↓

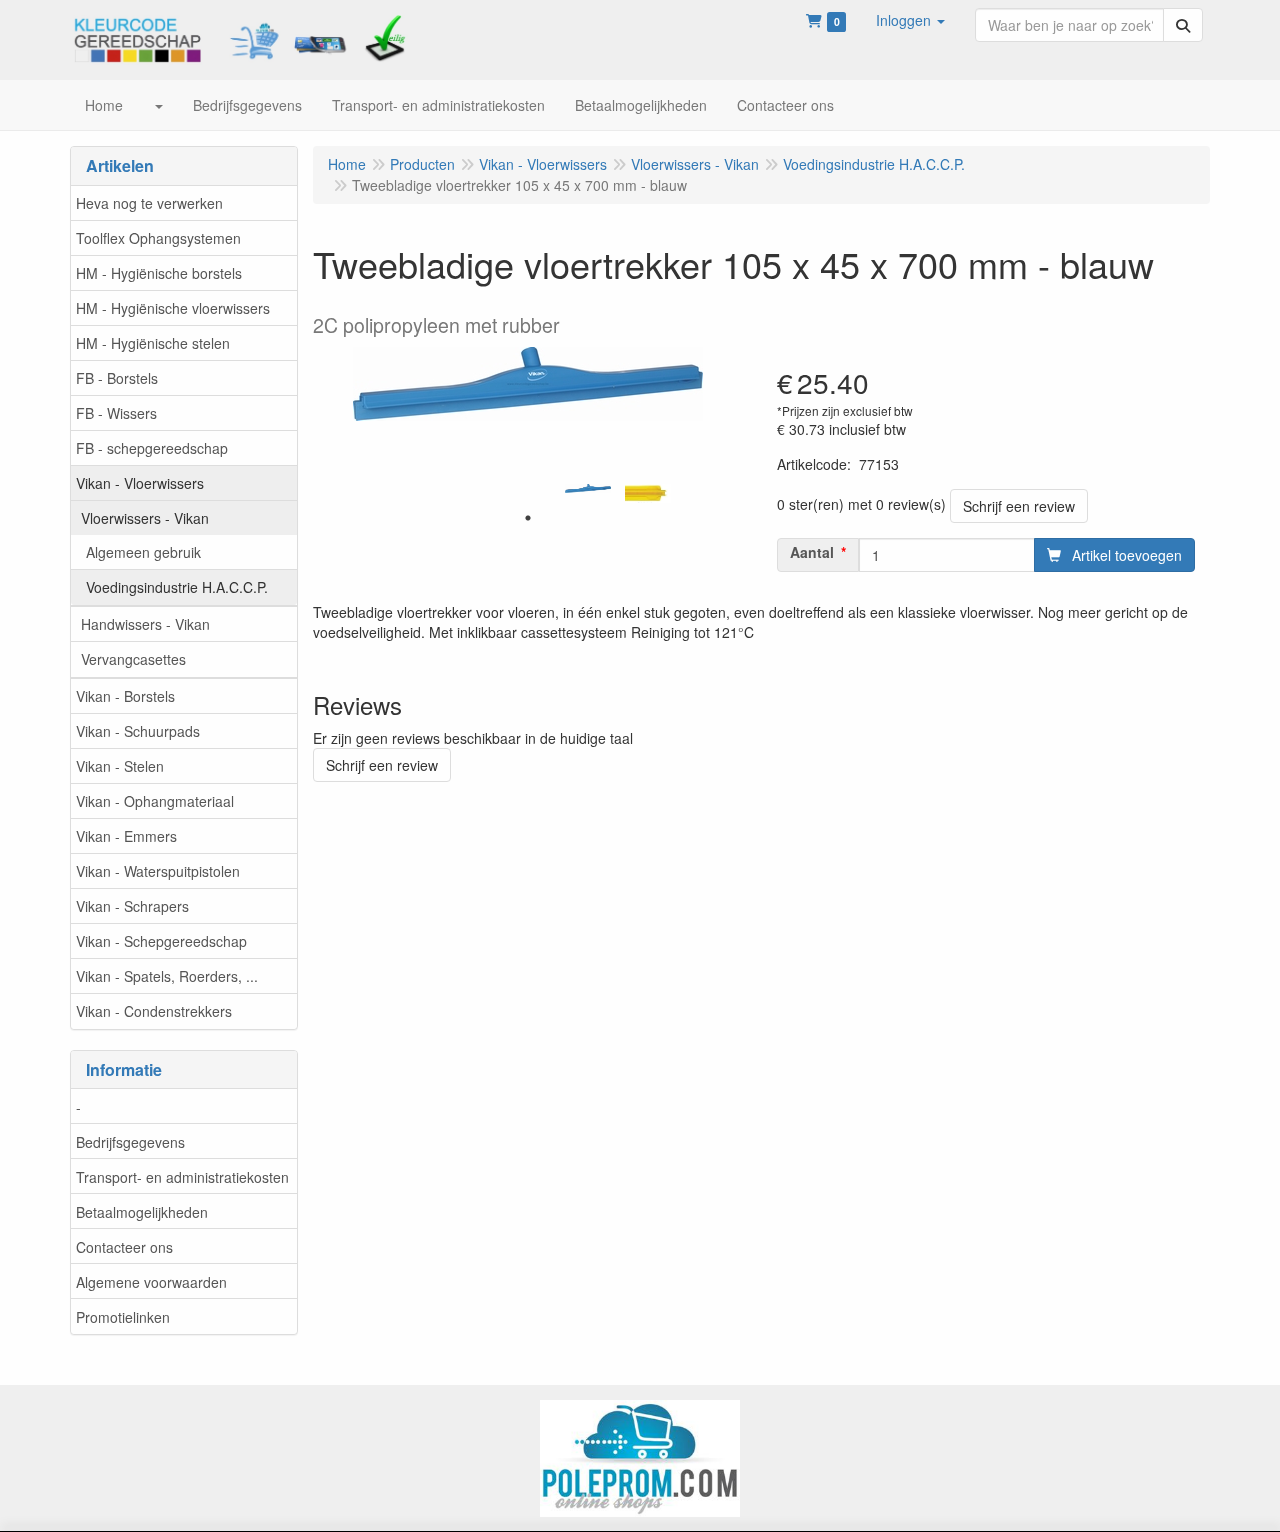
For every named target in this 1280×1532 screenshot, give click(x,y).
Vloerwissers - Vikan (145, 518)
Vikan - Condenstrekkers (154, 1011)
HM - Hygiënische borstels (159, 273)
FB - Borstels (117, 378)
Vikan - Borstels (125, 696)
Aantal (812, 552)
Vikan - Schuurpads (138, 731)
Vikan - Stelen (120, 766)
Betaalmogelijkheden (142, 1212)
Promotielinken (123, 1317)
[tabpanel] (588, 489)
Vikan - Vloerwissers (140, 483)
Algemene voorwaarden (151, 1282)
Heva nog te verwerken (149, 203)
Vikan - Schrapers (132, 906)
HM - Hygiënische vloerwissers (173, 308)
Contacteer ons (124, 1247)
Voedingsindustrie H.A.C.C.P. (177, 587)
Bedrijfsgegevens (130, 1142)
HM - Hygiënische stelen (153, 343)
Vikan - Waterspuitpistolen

↑
↓

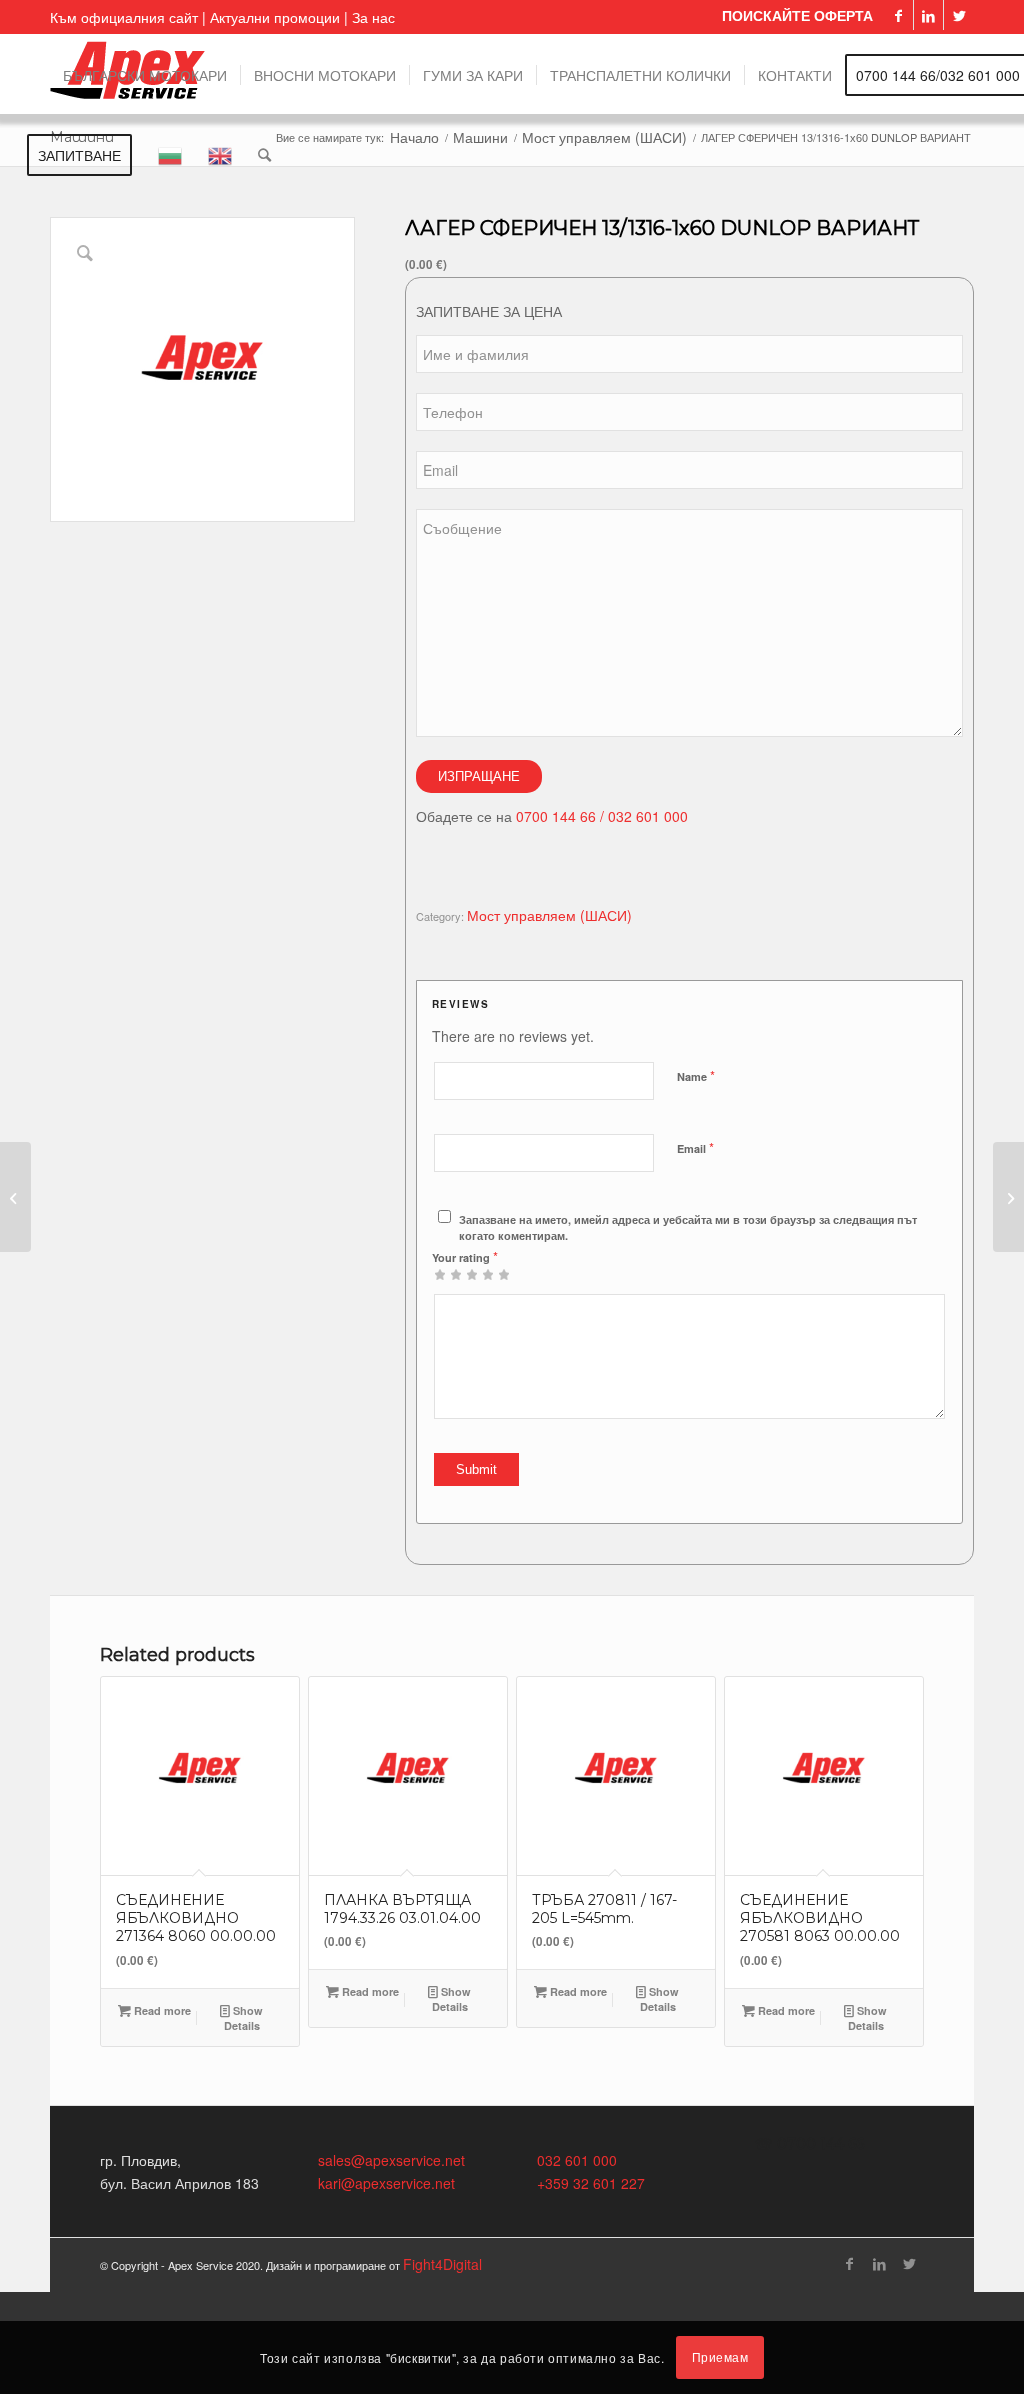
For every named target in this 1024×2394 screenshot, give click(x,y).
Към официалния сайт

↑

### THE TASK
In the records, which lines use the word "click"? Report them.

### EXPECTED ANSWER
For every named target in this 1280×1532 screenshot, give click(x,y).
For every named target in this 1024×2394 screenshot, give click(x,y).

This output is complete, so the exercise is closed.